**Selected passage:**
<<<<
Intervention of the Deputy Minister of Finance responsible for the financial system, Mr. George Zavvos, at Fin Forum 2021

‘During the first year of its operation, the Hercules project, in which all 4 systemic banks have participated, has reduced non-performing loans (NPLs) by EUR 32 billion, i.e. by around 40 %. This constitutes a major success for the Greek government, since within 13 months we achieved what had not been done in the previous five years. Hercules has served as the forerunner of the government’s frontloaded reforms. Therefore, our realistic government policy, in combination with our determination, clear targets and a rational sequencing of actions, gives visibility with regards to our next steps for the banking system. We are sending a unique and clear message to international investors.”

These points were highlighted by the Deputy Minister of Finance responsible for the financial system, Mr. George Zavvos, at the Fin Forum 2021 “Shaping the future of banking & finance” held online today.
>>>>
Pick up the report on Deputy Minister Zavvos's Fin Forum 2021 remarks after its last sentence and carry it forward.

(Stored data entries)
<<<<
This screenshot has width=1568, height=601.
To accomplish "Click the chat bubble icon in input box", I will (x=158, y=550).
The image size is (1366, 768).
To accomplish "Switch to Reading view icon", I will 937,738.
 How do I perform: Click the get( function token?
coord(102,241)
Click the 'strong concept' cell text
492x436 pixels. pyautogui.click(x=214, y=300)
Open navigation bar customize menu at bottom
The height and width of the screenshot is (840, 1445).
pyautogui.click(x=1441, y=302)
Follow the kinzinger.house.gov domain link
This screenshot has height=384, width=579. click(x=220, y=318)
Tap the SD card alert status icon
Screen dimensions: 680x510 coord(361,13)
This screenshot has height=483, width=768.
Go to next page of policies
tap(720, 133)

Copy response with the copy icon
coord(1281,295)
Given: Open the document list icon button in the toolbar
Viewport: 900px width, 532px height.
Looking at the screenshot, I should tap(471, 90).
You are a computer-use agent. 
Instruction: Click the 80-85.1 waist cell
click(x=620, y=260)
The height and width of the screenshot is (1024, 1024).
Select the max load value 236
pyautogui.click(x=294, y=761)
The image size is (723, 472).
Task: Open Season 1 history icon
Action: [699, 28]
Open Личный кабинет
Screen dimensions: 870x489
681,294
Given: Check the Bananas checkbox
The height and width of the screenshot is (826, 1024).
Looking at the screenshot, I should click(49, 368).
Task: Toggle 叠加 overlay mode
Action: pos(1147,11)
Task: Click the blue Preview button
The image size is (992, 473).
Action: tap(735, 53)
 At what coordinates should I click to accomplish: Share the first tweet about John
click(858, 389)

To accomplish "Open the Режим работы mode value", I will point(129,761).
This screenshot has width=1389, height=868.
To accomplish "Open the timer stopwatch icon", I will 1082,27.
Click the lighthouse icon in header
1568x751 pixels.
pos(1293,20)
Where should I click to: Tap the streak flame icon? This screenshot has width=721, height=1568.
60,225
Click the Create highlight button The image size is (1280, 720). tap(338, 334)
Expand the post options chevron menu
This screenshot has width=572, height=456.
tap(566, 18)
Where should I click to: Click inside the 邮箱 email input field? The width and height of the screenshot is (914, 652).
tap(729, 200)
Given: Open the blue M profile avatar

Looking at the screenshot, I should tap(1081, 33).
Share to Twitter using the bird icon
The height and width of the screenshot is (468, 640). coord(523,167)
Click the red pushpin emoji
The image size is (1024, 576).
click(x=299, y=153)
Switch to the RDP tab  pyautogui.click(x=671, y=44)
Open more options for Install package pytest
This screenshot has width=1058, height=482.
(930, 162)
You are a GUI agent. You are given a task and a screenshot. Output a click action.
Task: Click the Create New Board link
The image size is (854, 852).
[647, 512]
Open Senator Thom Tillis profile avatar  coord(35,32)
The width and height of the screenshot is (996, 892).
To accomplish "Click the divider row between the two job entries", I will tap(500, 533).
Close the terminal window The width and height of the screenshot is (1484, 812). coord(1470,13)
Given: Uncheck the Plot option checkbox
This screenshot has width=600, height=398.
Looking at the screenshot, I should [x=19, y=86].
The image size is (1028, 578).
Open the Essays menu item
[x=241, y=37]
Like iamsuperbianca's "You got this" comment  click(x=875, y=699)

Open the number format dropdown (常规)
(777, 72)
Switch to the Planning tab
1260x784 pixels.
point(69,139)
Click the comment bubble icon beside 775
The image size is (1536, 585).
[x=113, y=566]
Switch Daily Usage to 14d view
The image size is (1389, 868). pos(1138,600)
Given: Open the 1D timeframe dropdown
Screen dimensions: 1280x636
>>>>
**Answer below:**
Responding to the question of journalist Koukakis on why the Greek banking system is now attractive to the international investment community for the first time since 2011 and what actions were taken by the government that had not been taken by the previous ones, Mr. Zavvos noted that:

“During the past decade, the banking system went through a very difficult period which left significant injuries. Until the government of ND and Kyriakos Mitsotakis took office, there was no plan as to how the Greek banking system would deal with bad loans. Despite the three recapitalisations during the period of the economic adjustment programs, which required EUR 45 billion of State support, banks had not effectively addressed the problem of bad loans or their weak capital structure. Major political failures of the previous government had exacerbated the problem of bad loans. In particular, the 2015 events, in particular imposing capital controls, had a major negative impact on banks’ investment credibility.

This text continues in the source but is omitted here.